Also In Global Health: Text Messages For Health; Chagas Disease; Infant, Maternal Mortality In Botswana; Community Health Programs In Africa; Swaziland’s Health System

UN Launches Pilot Study In Uganda That Uses Text Messages To Promote Public Health

The U.N. has launched a ten-day pilot project in Jinja, Uganda, that uses mobile phones to educate the public about health, the Monitor reports. As part of the Texting4Health initiative, an estimated 10,000 people will receive “a short health quiz using text messages,” according to the Monitor (Luggya, Monitor, 6/11).

CNN Examines Chagas Disease In Latin America

CNN examines Chagas disease, a “parasitic illness carried by a particular Latin American bug,” which affects about 16 to 18 million people each year and kills 50,000 people annually. The vinchuca bug carries the infection, which is transmitted when they bite or are “unknowingly eaten in uncooked food, or rubbed in the eye,” according to CNN. Although it is treatable in its early stages, people often do not know when they have been infected and the disease can cause fatal heart problems years later. The article examines other challenges related to the disease, including effective testing and a lack of high-quality drugs (CNN, 6/10).

Progress On Infant Mortality Rates, Maternal Mortality Still High In Botswana

Although Botswana has made progress in infant health care, maternal mortality rates remain high and could prevent the country from achieving U.N. Millennium Development Goal targets, Sheenaz El- Halabi, the country’s director of public health, said on Tuesday, Mmegi reports. She said the health ministry has a strategy “to deliver high impact interventions at large scale in order to reduce the deaths of children and mothers” (Baputaki, Mmegi, 6/10).

Nigerian Minister Calls For Expanded Community Health Program

Nigerian Minister of State for Health Aliyu Idi Hong called for expansion of the Community-Directed Interventions (CDI) program in health worker training programs at a “three-day meeting of health experts and senior academics from 12 African countries,” in Abuja, Nigeria, Afrique en ligne reports. The CDI approach is currently used in more than 120,000 communities throughout Africa for the treatment for river blindness (Afrique en ligne, 6/10).

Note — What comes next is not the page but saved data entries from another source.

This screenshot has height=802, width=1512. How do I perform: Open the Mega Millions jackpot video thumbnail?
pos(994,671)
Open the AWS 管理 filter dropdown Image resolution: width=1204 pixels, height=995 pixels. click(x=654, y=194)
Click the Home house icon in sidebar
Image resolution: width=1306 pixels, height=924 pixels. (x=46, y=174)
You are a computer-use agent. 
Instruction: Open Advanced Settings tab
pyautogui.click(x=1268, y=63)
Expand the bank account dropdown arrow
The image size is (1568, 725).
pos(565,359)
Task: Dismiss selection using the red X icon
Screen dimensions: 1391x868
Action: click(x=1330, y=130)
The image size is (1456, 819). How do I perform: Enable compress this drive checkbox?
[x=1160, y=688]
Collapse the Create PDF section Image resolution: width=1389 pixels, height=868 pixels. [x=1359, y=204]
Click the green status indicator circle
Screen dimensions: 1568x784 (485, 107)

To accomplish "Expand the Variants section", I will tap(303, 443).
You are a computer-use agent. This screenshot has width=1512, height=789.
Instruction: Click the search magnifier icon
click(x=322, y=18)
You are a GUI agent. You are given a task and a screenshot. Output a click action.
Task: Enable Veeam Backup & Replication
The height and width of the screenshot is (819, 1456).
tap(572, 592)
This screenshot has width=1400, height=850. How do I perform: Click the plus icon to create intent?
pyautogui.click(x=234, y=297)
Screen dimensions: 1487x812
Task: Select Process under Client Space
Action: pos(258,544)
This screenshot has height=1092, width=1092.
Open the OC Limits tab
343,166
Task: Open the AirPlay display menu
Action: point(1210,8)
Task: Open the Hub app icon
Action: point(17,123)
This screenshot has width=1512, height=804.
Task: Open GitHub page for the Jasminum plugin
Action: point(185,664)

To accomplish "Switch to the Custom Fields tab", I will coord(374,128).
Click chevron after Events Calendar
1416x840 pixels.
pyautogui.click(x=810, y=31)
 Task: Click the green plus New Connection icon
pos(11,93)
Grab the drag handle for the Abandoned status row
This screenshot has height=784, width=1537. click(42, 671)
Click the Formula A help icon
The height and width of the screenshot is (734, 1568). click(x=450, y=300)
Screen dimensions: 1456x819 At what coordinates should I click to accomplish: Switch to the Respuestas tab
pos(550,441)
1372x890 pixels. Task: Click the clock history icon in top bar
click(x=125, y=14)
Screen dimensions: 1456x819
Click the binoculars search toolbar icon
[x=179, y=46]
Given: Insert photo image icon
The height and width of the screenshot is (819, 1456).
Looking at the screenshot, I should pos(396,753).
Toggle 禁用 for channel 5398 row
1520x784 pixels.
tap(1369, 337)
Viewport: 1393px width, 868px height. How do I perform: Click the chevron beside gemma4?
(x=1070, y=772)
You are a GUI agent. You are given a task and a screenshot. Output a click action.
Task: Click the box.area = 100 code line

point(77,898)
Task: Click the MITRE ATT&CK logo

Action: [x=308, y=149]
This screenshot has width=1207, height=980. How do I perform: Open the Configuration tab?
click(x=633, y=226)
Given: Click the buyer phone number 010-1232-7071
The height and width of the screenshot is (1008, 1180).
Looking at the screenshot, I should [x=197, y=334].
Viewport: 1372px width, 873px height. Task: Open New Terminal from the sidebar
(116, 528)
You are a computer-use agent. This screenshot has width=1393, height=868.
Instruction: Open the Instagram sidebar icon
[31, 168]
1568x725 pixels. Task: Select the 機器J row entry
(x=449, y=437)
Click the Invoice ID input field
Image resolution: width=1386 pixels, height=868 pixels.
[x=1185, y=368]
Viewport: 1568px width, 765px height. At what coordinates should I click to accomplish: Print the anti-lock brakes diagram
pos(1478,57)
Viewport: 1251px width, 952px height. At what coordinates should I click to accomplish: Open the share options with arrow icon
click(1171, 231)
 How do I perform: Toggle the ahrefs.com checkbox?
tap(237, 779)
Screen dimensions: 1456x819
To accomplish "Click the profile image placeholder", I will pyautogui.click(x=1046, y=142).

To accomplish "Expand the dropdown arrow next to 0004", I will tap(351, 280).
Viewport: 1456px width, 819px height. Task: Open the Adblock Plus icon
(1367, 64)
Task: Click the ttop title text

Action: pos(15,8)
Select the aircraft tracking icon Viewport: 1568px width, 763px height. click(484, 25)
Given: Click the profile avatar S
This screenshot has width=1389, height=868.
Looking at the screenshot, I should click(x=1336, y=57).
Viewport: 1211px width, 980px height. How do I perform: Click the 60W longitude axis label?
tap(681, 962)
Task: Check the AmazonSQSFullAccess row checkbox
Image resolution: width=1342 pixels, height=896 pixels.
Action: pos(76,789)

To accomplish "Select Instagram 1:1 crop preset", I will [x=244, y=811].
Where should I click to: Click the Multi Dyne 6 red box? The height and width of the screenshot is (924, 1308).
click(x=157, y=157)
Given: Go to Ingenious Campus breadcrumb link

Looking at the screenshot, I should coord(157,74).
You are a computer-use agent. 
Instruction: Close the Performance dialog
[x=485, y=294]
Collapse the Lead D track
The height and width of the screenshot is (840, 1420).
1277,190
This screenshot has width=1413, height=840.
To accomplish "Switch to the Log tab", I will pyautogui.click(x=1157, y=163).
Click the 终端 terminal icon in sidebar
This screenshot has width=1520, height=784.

Economic Downturn Compromises Health Programs In Swaziland


Inter Press Service News Agency
examines the impact that the global economic downturn is having on Swaziland’s health system. One-third of Swaziland’s “national health budget which comes directly from donor agencies is abruptly drying up,” even as inflation in the region has increased, according to IPS. The impacts are forcing changes to tuberculosis, malaria and HIV/AIDS programs (Phakathi, IPS, 6/9).